Bessent's market math
Add Axios as your preferred source to
see more of our stories on Google.


Treasury Secretary Scott Bessent broke with orthodoxy Sunday when he said corrections in stocks were "healthy" and an antidote to "euphoric" market action.
The big picture: Over the long run, he's not necessarily wrong.
What they're saying: "I've been in the investment business for 35 years, and I can tell you that corrections are healthy. They're normal. What's not healthy is straight up, that you get these euphoric markets. That's how you get a financial crisis," Bessent told NBC's "Meet the Press" Sunday.
Zoom in: Corrections, or a 10% decline in the market from its recent peak, are pretty common.
- They've happened dozens of times in the S&P 500 in recent decades, most recently starting last Thursday.

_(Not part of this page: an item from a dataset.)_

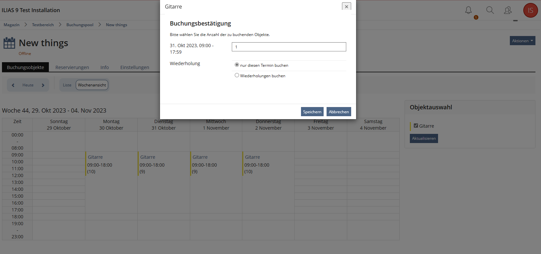Click the previous week arrow
541x254 pixels.
click(13, 85)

Between the lines: Since World War II, such corrections have only deteriorated into bear markets (a 20% decline) about a quarter of the time, Carson Investment Research's Ryan Detrick noted on X.
- In other words, more often than not, the market bounces back.
By the numbers: In a correction, on average the market takes five months to fall from peak to bottom, and then four months to bounce back, per Clearnomics data shared by Covenant Wealth Advisors.
- After that, markets tend to rise strongly.
- On average, between 1997 and 2020, stocks were up 32% one year after a correction, per data from Gateway Financial Advisors.
The bottom line: Past performance is no guarantee of future results — but it may be a reason to worry a little less.